_Document passage_.

©Reuters. FILE PHOTO: A Bank of Montreal (BMO) logo is seen outside a branch in Ottawa, Ontario, Canada, February 14, 2019. REUTERS/Chris Wattie/File Photo
By Nivedita Balu
TORONTO (Reuters) -Bank of Montreal (BMO) is scaling down its indirect auto financing business and shifting focus to other areas in a move that will result in an unspecified number of job cuts, Canada’s third-largest bank said.
The bank, which announced the move on Saturday, has carried out these activities in Canada and the United States. The move comes after BMO’s total bad debt provisions rose to C$492 million, from C$136 million a year earlier, for the quarter ended July 31, in a sign of increasing stress consumers are facing due to a rapid increase in borrowing costs.
As part of its indirect retail car financing activities, the bank works with car dealers to arrange financing for buyers, who make monthly payments to the lender.

_Stated goal_.
From the article on Bank of Montreal's auto financing, transcribe the part that opens with the words containing "As part of its" and closes with "to the lender.".

(Entries on locating words and elements)
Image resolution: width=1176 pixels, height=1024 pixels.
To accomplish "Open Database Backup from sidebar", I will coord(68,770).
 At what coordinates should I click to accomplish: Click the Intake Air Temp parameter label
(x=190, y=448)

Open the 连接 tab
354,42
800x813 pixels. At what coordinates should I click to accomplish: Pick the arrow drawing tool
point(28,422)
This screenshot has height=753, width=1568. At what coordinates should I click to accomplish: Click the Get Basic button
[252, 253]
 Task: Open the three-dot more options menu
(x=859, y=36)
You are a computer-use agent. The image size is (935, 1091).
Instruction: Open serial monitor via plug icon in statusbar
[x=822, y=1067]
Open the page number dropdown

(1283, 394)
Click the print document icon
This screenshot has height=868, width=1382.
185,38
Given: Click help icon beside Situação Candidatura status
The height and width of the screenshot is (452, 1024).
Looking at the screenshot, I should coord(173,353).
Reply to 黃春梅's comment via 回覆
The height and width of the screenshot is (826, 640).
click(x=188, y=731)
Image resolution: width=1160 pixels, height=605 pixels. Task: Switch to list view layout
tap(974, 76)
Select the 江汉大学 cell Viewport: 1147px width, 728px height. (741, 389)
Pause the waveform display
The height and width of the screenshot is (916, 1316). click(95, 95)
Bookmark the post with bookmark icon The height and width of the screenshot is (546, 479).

_Exercise output_.
As part of its indirect retail car financing activities, the bank works with car dealers to arrange financing for buyers, who make monthly payments to the lender.